The Eleanora had arrived by January 1790, and met chief Kameʻeiamoku who boarded the ship to welcome them. An unknown action by the chief offended Simon Metcalfe, who had him flogged, which would have severe consequences later. The Eleanora then sailed north to the island of Maui to trade and resupply. One night a small boat was stolen and the night watchman was killed. Captain Metcalfe fired his cannons into the village, and captured a few Hawaiians who told him the boat was taken by people from the village of Olowalu.

He sailed to Olowalu but found that boat had been broken up for its nails. Nails were treasured in ancient Hawaii, which lacked metal smelting technology. Metcalfe invited the villagers to meet the ship, indicating he wanted to trade with them. However, he had all the cannons loaded and ready on the side where he directed the canoes to approach. They opened fire, killing about one hundred Hawaiians, and wounded many others.

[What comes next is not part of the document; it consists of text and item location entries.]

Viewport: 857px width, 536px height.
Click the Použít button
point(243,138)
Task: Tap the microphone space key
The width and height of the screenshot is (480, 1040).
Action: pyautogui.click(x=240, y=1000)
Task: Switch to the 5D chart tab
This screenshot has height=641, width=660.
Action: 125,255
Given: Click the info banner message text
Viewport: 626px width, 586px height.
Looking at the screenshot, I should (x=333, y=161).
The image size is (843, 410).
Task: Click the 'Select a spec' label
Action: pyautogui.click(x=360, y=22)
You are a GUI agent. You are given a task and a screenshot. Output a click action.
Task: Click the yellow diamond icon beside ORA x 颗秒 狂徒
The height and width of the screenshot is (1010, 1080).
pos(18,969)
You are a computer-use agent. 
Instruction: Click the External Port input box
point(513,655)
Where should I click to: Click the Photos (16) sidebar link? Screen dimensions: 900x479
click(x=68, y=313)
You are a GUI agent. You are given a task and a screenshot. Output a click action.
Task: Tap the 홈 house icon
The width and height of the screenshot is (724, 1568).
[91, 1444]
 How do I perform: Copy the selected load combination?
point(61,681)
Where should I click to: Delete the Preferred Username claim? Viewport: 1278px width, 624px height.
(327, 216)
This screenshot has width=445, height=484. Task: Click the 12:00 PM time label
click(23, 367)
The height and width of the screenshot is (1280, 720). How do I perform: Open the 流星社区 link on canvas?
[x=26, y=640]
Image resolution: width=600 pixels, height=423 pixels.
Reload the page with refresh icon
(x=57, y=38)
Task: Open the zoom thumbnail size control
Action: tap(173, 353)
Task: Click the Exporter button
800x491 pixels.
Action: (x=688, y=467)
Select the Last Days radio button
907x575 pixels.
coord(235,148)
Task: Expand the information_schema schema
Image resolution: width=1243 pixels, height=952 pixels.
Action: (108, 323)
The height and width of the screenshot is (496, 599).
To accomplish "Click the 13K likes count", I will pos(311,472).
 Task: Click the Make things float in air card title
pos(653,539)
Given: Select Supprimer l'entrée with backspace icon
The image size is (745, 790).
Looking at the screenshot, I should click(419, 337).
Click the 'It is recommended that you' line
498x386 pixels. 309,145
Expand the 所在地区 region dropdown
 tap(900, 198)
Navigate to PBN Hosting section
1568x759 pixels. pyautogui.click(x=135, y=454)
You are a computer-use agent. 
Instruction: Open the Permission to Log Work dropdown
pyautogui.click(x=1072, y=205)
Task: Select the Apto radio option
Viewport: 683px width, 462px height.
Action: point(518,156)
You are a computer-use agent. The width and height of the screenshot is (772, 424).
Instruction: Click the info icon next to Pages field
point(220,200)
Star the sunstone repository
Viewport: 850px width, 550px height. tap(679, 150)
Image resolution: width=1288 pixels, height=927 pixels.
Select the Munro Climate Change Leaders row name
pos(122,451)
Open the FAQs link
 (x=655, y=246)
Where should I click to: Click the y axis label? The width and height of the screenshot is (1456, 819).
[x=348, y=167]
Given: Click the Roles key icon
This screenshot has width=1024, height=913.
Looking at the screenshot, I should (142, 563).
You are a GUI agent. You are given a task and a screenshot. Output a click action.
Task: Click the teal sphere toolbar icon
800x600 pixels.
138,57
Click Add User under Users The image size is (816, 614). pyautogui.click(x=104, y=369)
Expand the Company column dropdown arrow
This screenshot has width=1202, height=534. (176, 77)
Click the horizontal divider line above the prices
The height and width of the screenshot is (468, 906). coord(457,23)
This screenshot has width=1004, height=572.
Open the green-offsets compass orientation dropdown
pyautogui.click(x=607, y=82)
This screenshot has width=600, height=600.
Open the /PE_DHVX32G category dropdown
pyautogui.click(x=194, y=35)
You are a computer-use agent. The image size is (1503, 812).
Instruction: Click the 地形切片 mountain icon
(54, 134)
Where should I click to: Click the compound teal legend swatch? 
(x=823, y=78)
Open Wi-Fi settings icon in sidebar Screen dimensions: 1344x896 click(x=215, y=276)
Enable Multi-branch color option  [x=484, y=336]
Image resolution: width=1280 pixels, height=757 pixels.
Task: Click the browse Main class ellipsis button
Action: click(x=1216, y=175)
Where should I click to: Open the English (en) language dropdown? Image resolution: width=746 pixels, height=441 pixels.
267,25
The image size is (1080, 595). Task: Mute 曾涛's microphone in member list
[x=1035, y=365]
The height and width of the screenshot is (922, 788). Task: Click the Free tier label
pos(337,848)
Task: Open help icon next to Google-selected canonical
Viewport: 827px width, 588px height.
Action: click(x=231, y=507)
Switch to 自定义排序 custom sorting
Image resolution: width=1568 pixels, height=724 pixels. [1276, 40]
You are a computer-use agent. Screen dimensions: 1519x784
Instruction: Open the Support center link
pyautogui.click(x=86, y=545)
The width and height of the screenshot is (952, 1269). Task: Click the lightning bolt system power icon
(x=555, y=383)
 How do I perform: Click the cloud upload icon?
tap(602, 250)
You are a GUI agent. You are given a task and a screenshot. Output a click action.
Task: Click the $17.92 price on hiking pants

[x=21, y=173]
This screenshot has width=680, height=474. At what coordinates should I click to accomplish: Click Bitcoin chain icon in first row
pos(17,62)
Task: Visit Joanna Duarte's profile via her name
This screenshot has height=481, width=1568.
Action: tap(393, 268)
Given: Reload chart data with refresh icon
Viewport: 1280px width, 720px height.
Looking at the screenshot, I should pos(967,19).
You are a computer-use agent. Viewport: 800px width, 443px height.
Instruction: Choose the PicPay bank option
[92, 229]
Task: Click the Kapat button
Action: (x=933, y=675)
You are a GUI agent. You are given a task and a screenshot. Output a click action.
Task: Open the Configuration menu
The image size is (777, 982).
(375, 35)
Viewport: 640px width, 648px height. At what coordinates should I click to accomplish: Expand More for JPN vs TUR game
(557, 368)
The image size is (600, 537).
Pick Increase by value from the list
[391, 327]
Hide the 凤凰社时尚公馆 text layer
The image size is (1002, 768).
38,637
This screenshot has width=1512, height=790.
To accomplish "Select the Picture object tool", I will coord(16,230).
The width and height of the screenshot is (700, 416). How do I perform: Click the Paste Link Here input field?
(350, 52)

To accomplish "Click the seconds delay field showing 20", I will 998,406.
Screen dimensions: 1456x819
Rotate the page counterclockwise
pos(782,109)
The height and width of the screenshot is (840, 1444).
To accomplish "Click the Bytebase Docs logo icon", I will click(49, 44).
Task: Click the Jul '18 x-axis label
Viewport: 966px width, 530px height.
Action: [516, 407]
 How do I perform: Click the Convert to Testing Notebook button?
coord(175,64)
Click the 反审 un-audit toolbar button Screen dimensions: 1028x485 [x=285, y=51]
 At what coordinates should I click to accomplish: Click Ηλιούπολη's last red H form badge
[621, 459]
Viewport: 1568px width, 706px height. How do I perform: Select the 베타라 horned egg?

About five or six weeks later the Fair American arrived at the Island of Hawaiʻi where Kameʻeiamoku was waiting at Kaʻūpūlehu. The schooner's crew of five were easily overwhelmed and four were killed, including Thomas Metcalfe. The lone survivor was Isaac Davis. King Kamehameha I found out about the incident when another sailor, John Young, was captured by Kamehameha's men when he came ashore from the Eleanora to inquire about the Fair American. Kamehameha decided to spare the lives of Davis and Young, who became valued military advisors during his subsequent battles and negotiations with later visitors.

The muskets of the Fair American were salvaged and the schooner refloated. Simon Metcalfe eventually left the island without realizing that he had indirectly caused his own son's death.